Material for this exercise ->
---
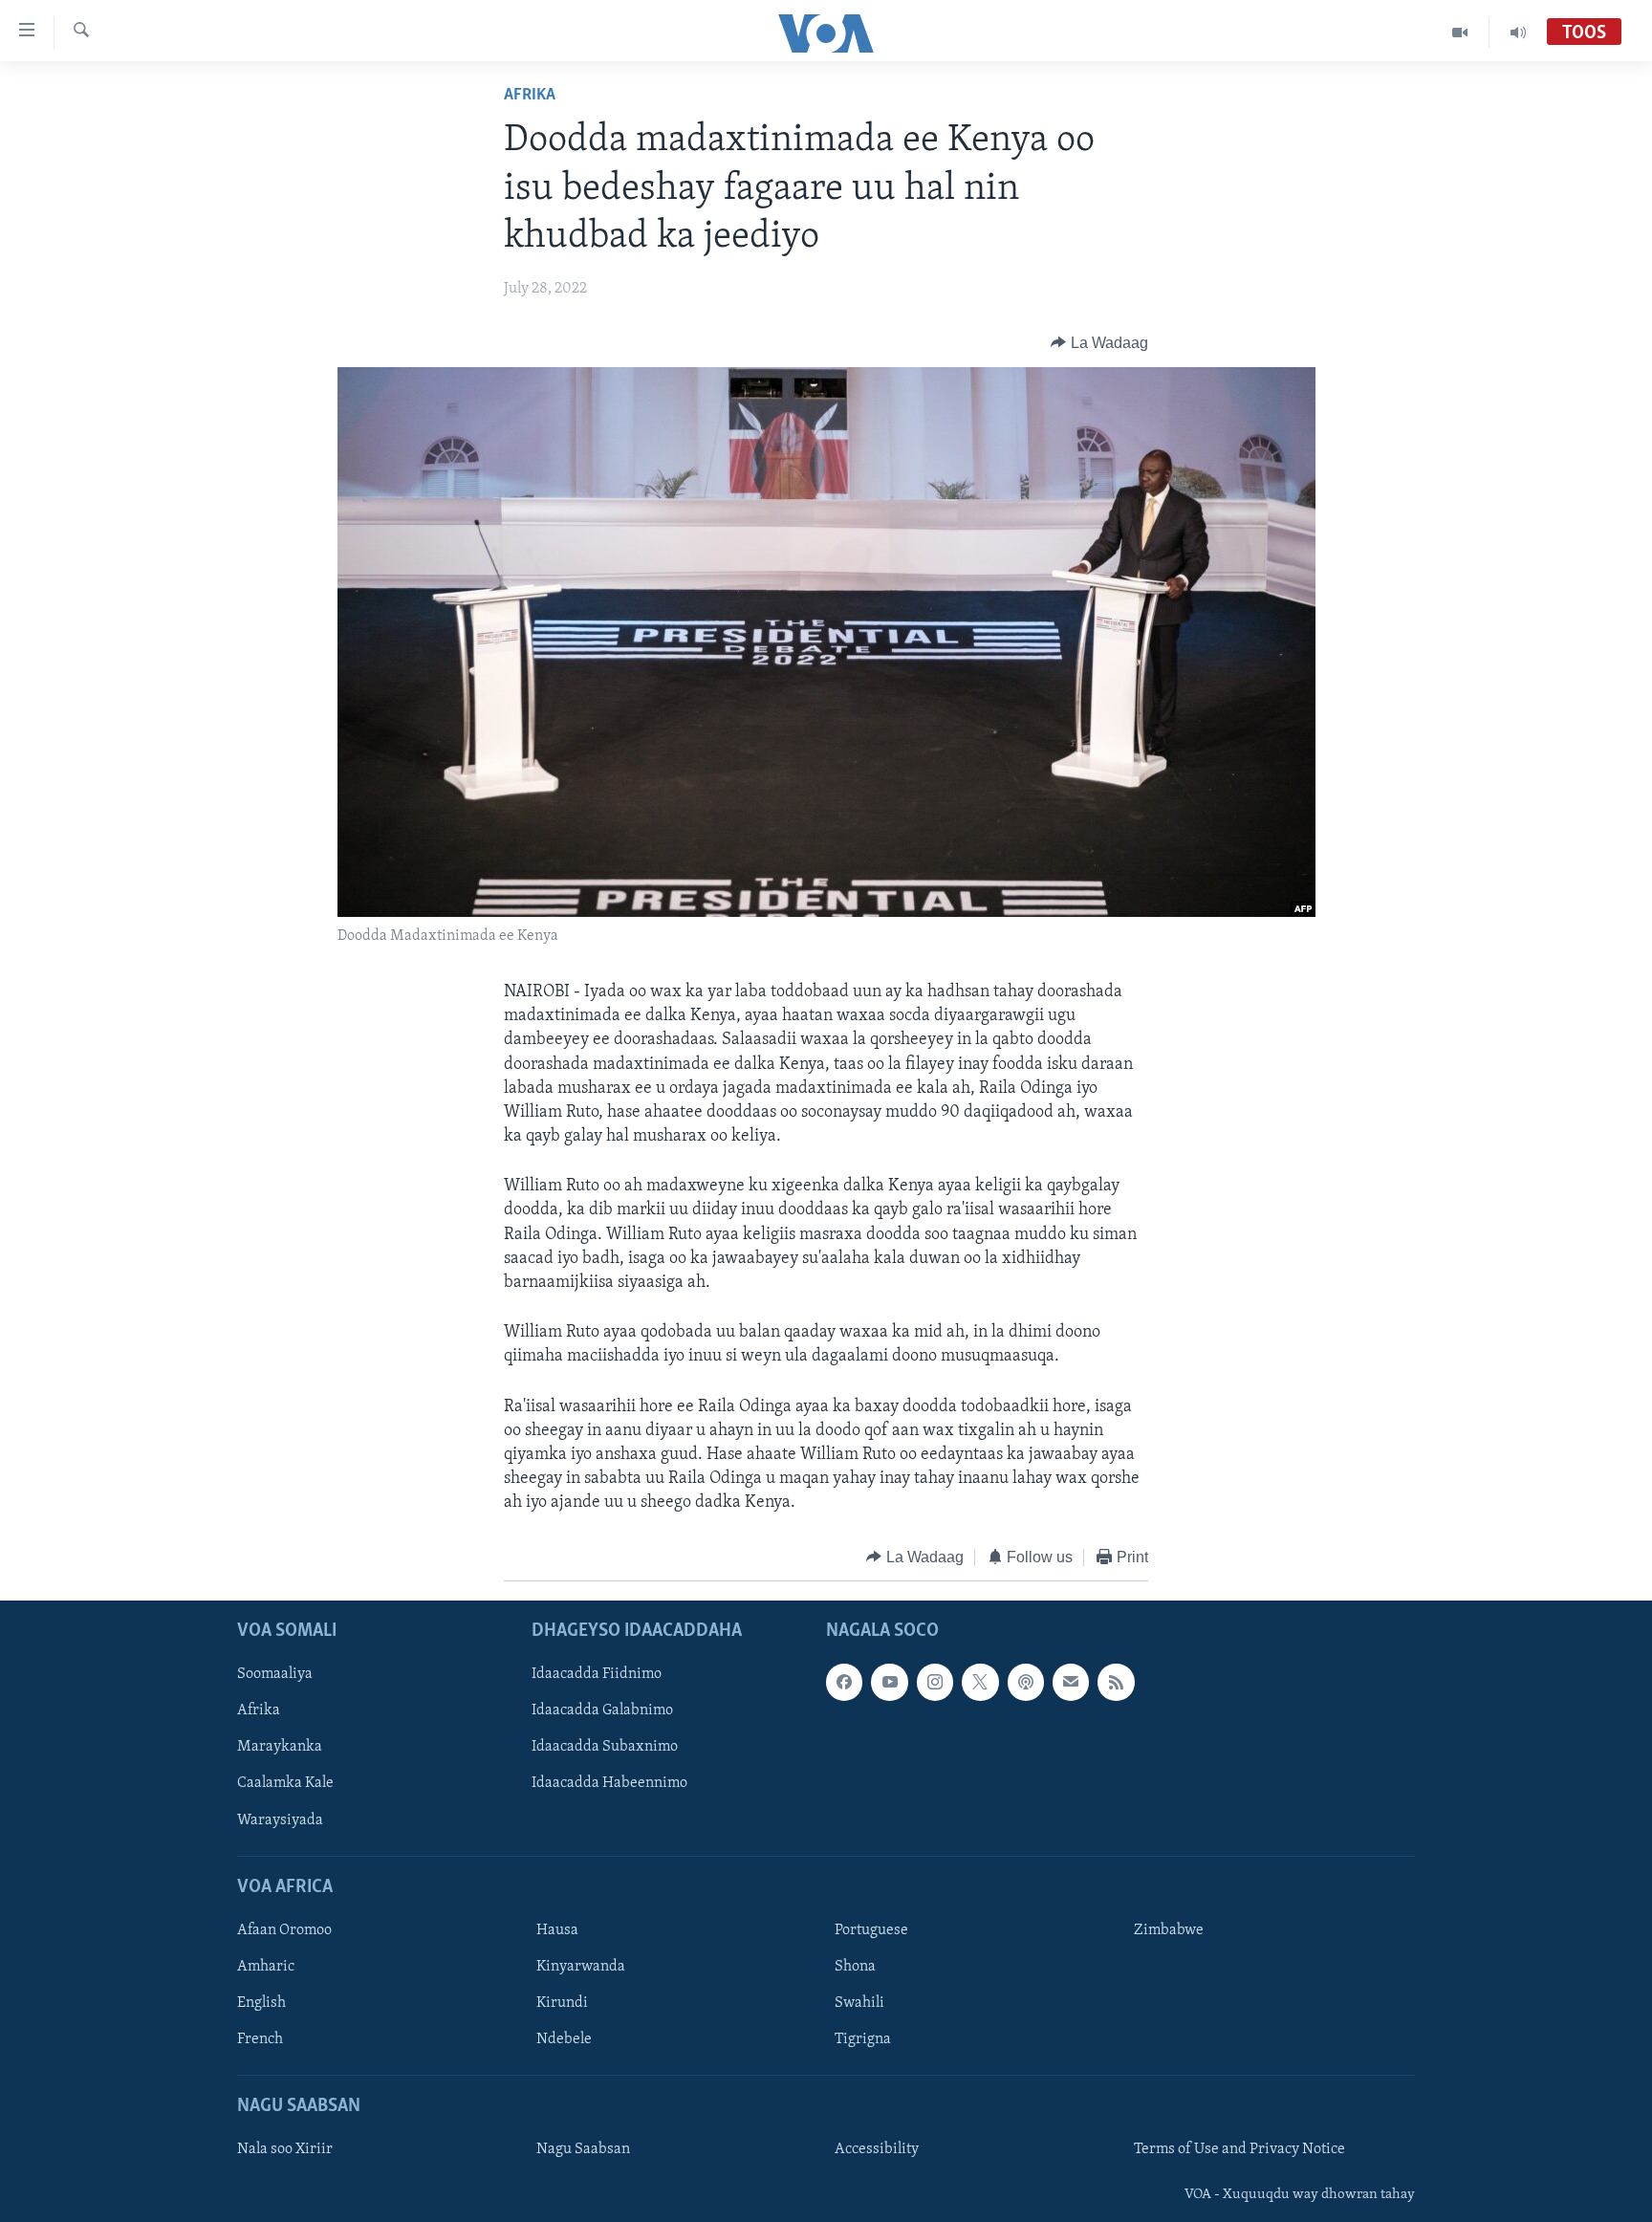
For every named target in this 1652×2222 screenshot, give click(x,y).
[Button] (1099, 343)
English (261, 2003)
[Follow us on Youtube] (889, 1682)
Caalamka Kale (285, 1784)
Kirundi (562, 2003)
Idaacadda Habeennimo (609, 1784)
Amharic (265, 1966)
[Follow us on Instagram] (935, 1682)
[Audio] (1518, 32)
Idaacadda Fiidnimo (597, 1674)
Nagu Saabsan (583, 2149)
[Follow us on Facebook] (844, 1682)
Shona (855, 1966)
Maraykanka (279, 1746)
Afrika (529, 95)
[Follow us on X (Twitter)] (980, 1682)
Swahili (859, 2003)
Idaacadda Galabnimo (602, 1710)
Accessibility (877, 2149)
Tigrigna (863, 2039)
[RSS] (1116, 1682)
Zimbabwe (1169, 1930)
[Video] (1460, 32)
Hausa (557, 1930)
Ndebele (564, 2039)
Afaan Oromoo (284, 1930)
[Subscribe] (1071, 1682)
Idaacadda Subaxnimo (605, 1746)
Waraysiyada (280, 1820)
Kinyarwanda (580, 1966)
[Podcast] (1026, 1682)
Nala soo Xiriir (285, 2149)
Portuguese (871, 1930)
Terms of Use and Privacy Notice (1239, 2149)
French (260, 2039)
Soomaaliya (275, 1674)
---
Instructions for the task ->
Without the images, write out each line of the data verbatim.

Solution to the problem ->
For every named target in this 1652×2222 screenshot, give click(x,y).
[Button] (1099, 343)
English (261, 2003)
[Follow us on Youtube] (889, 1682)
Caalamka Kale (285, 1784)
Kirundi (562, 2003)
Idaacadda Habeennimo (609, 1784)
Amharic (265, 1966)
[Follow us on Instagram] (935, 1682)
[Audio] (1518, 32)
Idaacadda Fiidnimo (597, 1674)
Nagu Saabsan (583, 2149)
[Follow us on Facebook] (844, 1682)
Shona (855, 1966)
Maraykanka (279, 1746)
Afrika (529, 95)
[Follow us on X (Twitter)] (980, 1682)
Swahili (859, 2003)
Idaacadda Galabnimo (602, 1710)
Accessibility (877, 2149)
Tigrigna (863, 2039)
[RSS] (1116, 1682)
Zimbabwe (1169, 1930)
[Video] (1460, 32)
Hausa (557, 1930)
Ndebele (564, 2039)
Afaan Oromoo (284, 1930)
[Subscribe] (1071, 1682)
Idaacadda Subaxnimo (605, 1746)
Waraysiyada (280, 1820)
Kinyarwanda (580, 1966)
[Podcast] (1026, 1682)
Nala soo Xiriir (285, 2149)
Portuguese (871, 1930)
Terms of Use and Privacy Notice (1239, 2149)
French (260, 2039)
Soomaaliya (275, 1674)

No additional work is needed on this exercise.